Recuerda una siesta, una de las últimas veces que tuvo el libro en sus manos. Tirado en un sillón, mientras descansaba antes de la presentación de una poeta rosarina, sacaba fotos a páginas enteras para enviarlas luego a sus amigos. Era la manera que había encontrado de comunicarse.
Primera foto
No suele guiarse por las recomendaciones ni por el nombre del autor ni las contratapas, pero sí por los títulos, y acá él título le llamó la atención: Una segunda Vida.

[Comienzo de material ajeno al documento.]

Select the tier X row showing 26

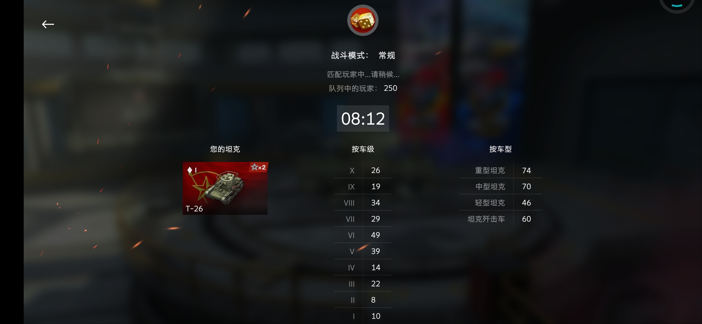click(x=363, y=170)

Recuerda haber leído la primera página y quedarse tranquilo porque el autor lo aclaraba muy bien: este no es un libro de autoayuda. Con el libro abierto, caminó un par de cuadras y tuvo que sentarse. Pensó en constelaciones, psicoterapias breves, en esa conversación siempre pospuesta con su padre. Pero no. François Jullien, el autor del libro, hablaba de otra cosa: un desprendimiento, una renuncia consciente, un empezar de nuevo que no es lo mismo que patear el tablero. Una nueva etapa, una apropiación diferente de la experiencia.

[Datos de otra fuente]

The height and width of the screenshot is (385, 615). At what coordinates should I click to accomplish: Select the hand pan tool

Repite lo que subrayó o lo que él recuerda haber subrayado aunque no sea textual: La segunda vida descubre su intensidad a la sombra de la muerte. O sea, piensa el lector, porque tomamos conciencia de la muerte es que nos despertamos de nuestra única vida.
Levanta la vista. Observa una publicidad. Si no le parece gracioso, al menos, le resulta paradójico, una burla quizá. Una foto. Son 40 años de democracia. Alfonsín tiene una mano sobre la Constitución Nacional mientras da un discurso.
Vaya coincidencia, se dice. Él estuvo ahí, es la historia que le contaron. Su papá lo alzó en hombros aquella tarde en el acto de cierre de campaña de Alfonsín en Córdoba. Más de ochenta mil personas en la calle. Lo segundo que recuerda es la parte de la película favorita de su hijo en que el maestro Ogwey le dice a Poh que no, que las coincidencias no existen, porque lo que tiene que pasar, pasa.
Como el país, piensa el lector, que se sostiene en las palabras de un libro escrito hace más de cien años, él ahora se aferra a las tapas blandas del suyo.
Segunda foto
Esa tarde llevó a su hijo a jugar al fútbol. Se sentó en la tribuna. En mi segunda vida, piensa, no tendría nuevos hijos. Vasectomía. Esa misma tarde decide hablarlo con su mujer, pero después se acuerda de que ya no tiene mujer o que las cosas con ella no están como para abordar ciertos temas.
Un padre le hace un comentario. Tiene dos hijos. Uno con su primera mujer, que es igual a la madre. El segundo, igual a él, con su segunda mujer. “Porque yo rehice mi vida”, dice el hombre.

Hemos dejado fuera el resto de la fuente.